Input rows:

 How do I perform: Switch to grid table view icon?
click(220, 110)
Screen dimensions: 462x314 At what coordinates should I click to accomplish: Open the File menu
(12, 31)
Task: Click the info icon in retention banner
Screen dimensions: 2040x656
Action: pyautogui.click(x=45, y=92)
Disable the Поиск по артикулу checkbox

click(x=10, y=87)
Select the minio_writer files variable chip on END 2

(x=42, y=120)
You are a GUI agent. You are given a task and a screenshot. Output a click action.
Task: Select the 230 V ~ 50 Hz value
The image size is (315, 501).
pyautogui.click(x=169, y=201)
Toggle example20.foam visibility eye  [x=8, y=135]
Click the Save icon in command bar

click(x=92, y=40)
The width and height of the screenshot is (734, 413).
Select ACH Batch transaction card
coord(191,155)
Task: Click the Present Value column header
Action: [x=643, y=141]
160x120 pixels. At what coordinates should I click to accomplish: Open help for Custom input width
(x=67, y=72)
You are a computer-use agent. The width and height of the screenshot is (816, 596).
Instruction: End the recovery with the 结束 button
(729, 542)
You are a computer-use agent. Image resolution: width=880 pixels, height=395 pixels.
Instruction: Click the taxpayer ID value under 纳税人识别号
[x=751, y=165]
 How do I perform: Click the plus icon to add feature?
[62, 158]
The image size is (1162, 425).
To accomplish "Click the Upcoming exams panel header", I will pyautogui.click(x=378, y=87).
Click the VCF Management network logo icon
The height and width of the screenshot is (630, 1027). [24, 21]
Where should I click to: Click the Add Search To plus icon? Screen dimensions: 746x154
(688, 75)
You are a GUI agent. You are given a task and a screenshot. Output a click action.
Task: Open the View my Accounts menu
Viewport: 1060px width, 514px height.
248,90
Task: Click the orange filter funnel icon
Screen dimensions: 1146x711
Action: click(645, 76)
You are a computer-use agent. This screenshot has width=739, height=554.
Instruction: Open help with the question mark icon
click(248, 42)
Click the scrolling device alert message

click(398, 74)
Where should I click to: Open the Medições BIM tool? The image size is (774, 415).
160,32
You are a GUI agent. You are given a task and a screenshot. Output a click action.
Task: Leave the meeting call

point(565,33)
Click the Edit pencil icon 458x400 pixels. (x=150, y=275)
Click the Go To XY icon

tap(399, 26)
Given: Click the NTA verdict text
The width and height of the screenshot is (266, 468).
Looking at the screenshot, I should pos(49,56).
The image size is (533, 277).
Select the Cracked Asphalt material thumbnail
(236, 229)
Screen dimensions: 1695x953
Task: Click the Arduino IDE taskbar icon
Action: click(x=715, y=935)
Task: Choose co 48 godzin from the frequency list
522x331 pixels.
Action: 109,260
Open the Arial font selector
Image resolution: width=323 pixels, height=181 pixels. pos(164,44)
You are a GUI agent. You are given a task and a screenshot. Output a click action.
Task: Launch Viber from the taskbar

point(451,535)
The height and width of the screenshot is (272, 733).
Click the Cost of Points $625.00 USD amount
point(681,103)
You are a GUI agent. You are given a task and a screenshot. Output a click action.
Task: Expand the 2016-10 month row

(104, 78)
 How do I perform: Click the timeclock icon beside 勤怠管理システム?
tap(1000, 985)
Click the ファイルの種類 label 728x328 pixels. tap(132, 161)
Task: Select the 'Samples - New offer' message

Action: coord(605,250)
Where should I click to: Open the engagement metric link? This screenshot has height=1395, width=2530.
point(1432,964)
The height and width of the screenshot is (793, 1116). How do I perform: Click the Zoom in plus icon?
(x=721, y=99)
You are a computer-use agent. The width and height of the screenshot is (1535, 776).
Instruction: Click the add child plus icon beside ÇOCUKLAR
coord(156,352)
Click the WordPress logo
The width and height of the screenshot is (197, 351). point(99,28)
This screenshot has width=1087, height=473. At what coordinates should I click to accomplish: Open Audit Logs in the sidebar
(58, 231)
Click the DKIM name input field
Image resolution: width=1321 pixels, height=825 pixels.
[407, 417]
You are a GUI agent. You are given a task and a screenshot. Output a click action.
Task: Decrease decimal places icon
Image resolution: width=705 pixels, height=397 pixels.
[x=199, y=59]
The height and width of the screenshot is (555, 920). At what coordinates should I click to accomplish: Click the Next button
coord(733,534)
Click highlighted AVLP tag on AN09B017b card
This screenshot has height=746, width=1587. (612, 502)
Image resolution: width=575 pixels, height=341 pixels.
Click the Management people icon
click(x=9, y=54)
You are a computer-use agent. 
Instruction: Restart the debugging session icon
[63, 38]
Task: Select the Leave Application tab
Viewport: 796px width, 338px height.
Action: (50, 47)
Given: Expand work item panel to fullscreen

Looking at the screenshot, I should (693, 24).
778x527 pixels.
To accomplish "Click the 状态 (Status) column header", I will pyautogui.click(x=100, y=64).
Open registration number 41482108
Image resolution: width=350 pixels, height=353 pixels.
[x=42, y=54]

Direction: Show every line of the material above that contains the string "dimensions". Case counts.

Solution to the problem:
Screen dimensions: 462x314 At what coordinates should I click to accomplish: Open the File menu
Screen dimensions: 2040x656
Where should I click to: Click the Add Search To plus icon? Screen dimensions: 746x154
Screen dimensions: 1146x711
Screen dimensions: 1695x953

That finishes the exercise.